10. How will the results of the study be used?

I intend to publish the study’s results in a report that will be shared by email with interview participants, the City of Toronto, and Toronto Urban Growers. As well, the research findings will be detailed in my written thesis. Additionally, I would like to present highlights from the study at urban agricultural events and academic conferences. My presentations may include photos, video clips, and/or audio clips (if you have given permission on the enclosed consent form).

11. What if I have questions about this study?

If you have any questions about the study or what you are being asked to do as a participant, please reach out to me:

Stephanie Demetriou Email: [email protected] Phone: 647-802-3910

You may also contact my Supervisor if you have any concerns:

Dr. Sarah Wakefield Email: [email protected]

12. Has this study been approved by the University’s Ethics Committee?

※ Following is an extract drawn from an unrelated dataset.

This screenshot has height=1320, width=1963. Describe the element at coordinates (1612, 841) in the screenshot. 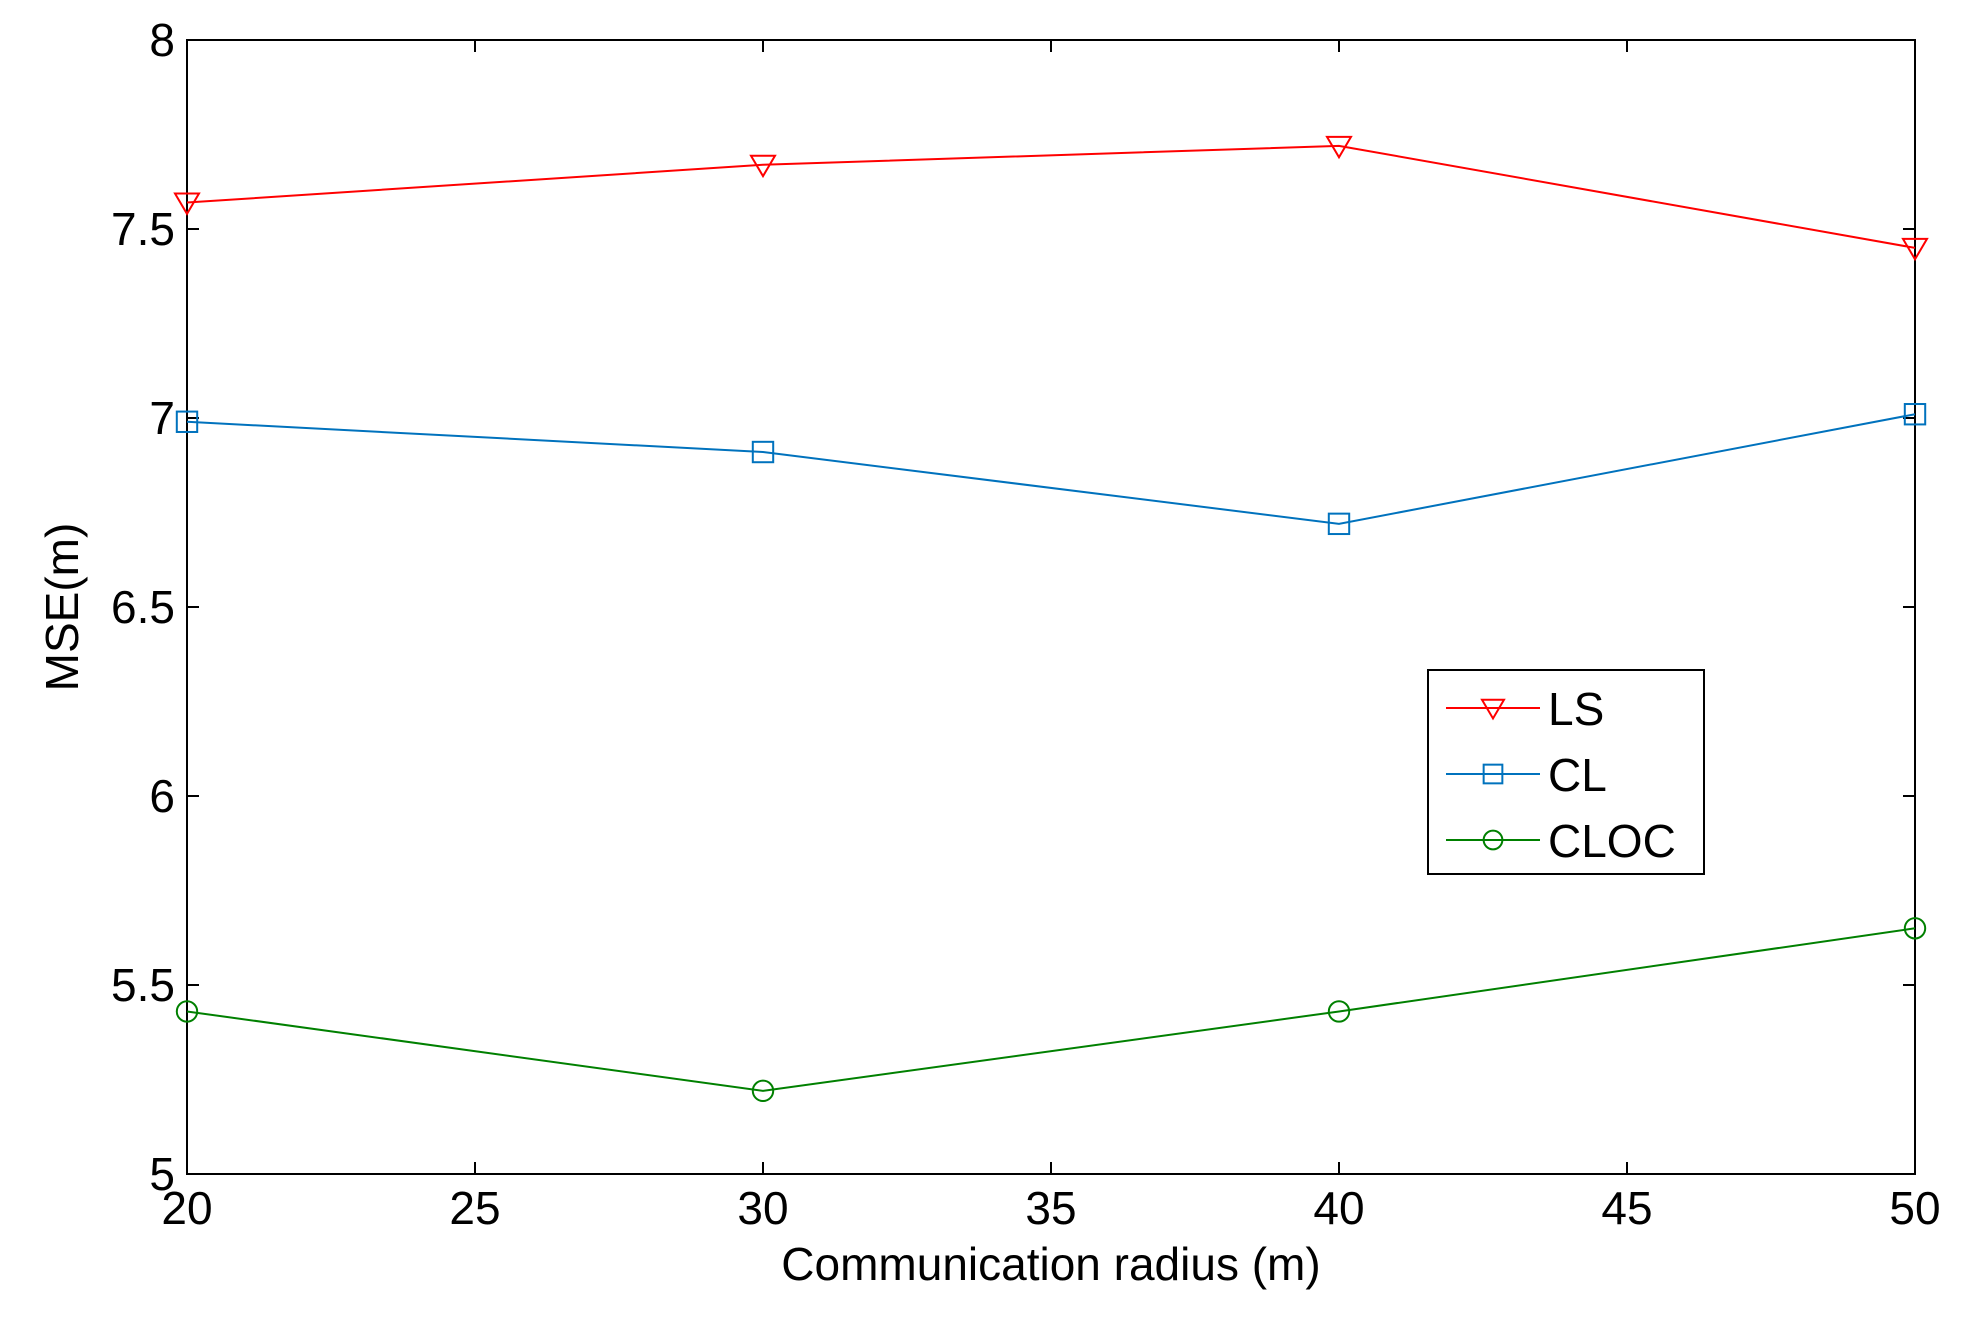

I see `legend-label: CLOC` at that location.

Yes, this study has been approved by the University of Toronto Research Ethics Board. If you have any questions or complaints about the conduct of this study, please contact the Office of Research Ethics at 416-946-3273 or [email protected].

Please note that my research study may be reviewed for quality assurance to make sure that the required laws and guidelines are followed. If chosen, (a) representative(s) of the Human Research Ethics Program (HREP) may access study-related data and/or consent materials as part of the review. All information accessed by the HREP will be upheld to the same level of confidentiality that has been stated above.

If you would like to take part in this research study and you consent to the terms of participation, please review the Consent Form and either (a) return the completed form by email; or (b) simply state in the body of an email message that you understand and consent to the terms of this study. If going with the second option, please indicate in your email message whether you give permission for

149 your photos/audio/video to be used in my project outputs, as per what’s listed on the form.

Consent Form

Project Title: Inside the Urban Coop — Exploring Human-Animal Relations in Backyard Chicken Keeping in Toronto, Ontario

• I confirm that I have read and understand the information sheet provided for this study.

• I confirm that I have considered what is involved with participating in this study. I have had the opportunity to ask questions and am satisfied with any responses that I have received.

• I give permission to the researcher to use the following materials in the study’s direct project outputs (including but not limited to the researcher’s thesis, report(s), and/or study-related presentations):

Photos that I may send to the researcher YES NO Videos that I may send to the researcher YES NO Audio clips from my recorded interview YES NO

Participant’s Name:

Date:

Thank you for agreeing to take part in this study!